As a ubiquitous and typical geological hazard, landslides significantly endanger human lives, infrastructures, and other property security, and occur frequently worldwide (Cigna et al. 2018). A reliable inventory of landslides is therefore of critical importance for timely quantitative hazard assessment, disaster relief, and subsequent risk governance, especially in mountainous regions with complex environments and inconvenient transportation (Galli et al. 2008).
Traditionally, in-site manual investigation was the most commonly used scheme for landslide detection, which required experts and investigators to reach the landslide area and evaluate the landslides' magnitude, position, and hazard mechanisms (Ji et al. 2020). However, it is a time-consuming, laborious task, even sometimes risky (Li et al. 2022). With the boom of remote sensing technology, as well as improvements in the capacity of obtaining geospatial information on a regional scale, remote sensing technology has been extensively employed in various fields, such as for the investigation purpose of hydrology (Brinkhoff et al. 2022; Rajesh et al. 2021), geology (Barak et al. 2021), soil (Yu et al. 2022; Lourenco et al. 2022), environment (Petaja et al. 2022; Wang et al. 2021; Wiggins et al. 2021) and forestry (Eskandari et al. 2020; Altamirano et al. 2020). These remarkable works inspire the application of remote sensing technology in landslide detection. When high-resolution images are available, visual interpretation is a reliable method that creates appropriate interpretation markers to show the boundaries of landslides by considering the landslides’ colour, texture, shape, position, and other factors hidden in the remote sensing images. These markers are used by experts to further analyse and confirm the landslide area (Tanoli et al. 2017). The basic principle of using remote sensing images for landslide interpretation can be summed up as the spectral difference caused by the loss of vegetation and the exposure of fresh soil and rock (Li et al. 2014).

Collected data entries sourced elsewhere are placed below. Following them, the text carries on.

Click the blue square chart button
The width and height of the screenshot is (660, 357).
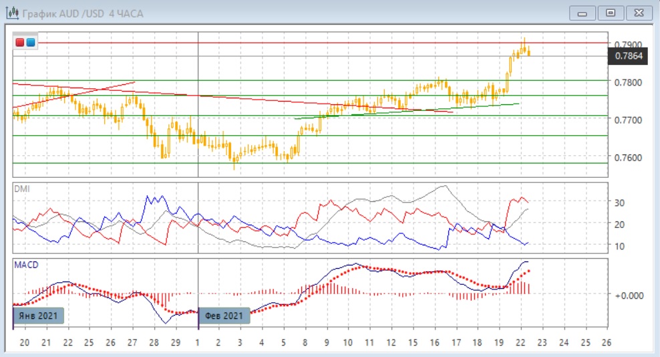(31, 43)
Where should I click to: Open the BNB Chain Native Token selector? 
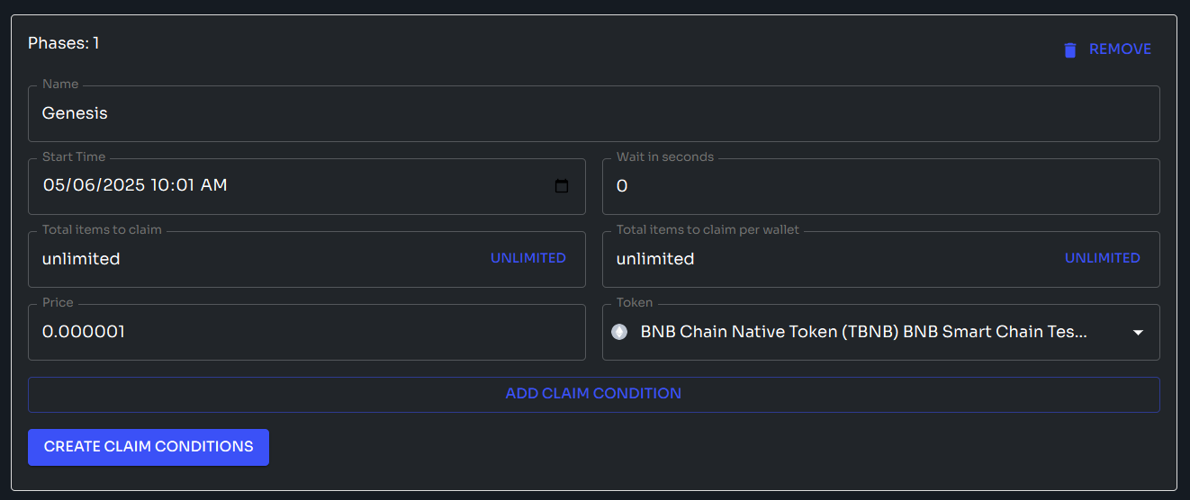point(862,332)
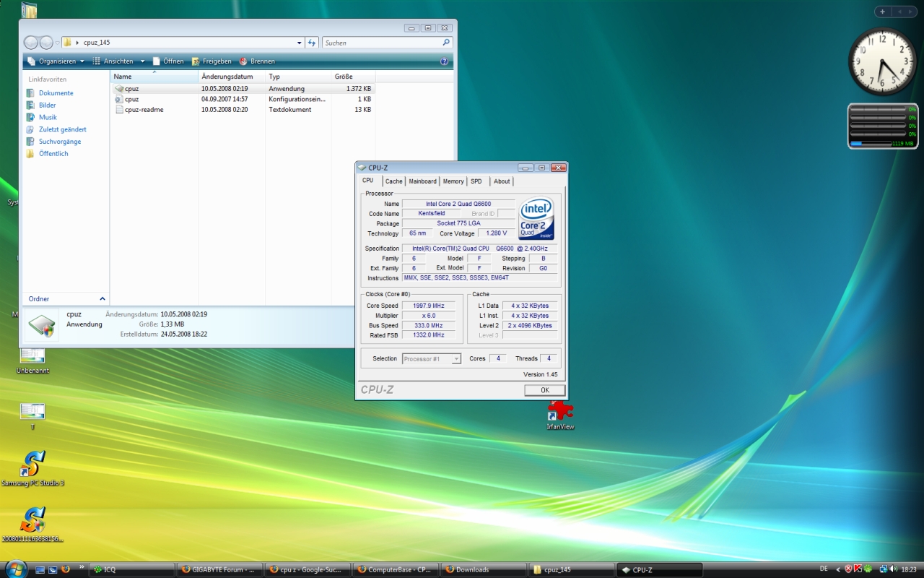Switch to the Memory tab in CPU-Z

[453, 181]
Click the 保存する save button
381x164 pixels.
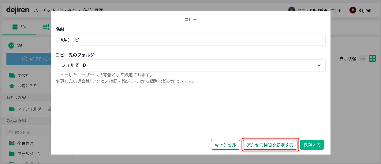coord(312,145)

Although visual interpretation has been proved able to generate good results in landslides identification (Xu et al. 2015), it is usually inefficient and may suffer from interpreters' subjectivity (Fan et al. 2019). Thus, several computer visual mothods and machine learning based interpretation methods (Li et al. 2022; Chen et al. 2020; Merghadi et al. 2020; Nhu et al. 2020; Han et al. 2019; Tien Bui et al. 2019; Fan et al. 2019; Sun et al. 2017; Li et al. 2016; Behling et al. 2016; Li et al. 2014), including linear regression (LR), support vector machine (SVM), random forest (RF), k-nearest neighbour (KNN), and thresholding method, have been conducted to address these issues. These remarkable studies laid a solid foundation for landslide research. However, these works generally cost a lot of time in feature analysis, which consists of enumerating and selecting landslide conditioning factors (e.g., NDVI, NDWI, NDBI, TWI). Meanwhile, some of the crucial parameters in these methods (e.g., kernel function in SVM, max tree depth in RF, k value in KNN), require empirical adjusting, somewhat limiting the methods' flexibility. For instance, as we mentioned in our previous studies (Han et al. 2019; Li et al. 2014), grey-level threshold is crucial for panchromatic image binarization in landslide detection, but the determination of which is still debated.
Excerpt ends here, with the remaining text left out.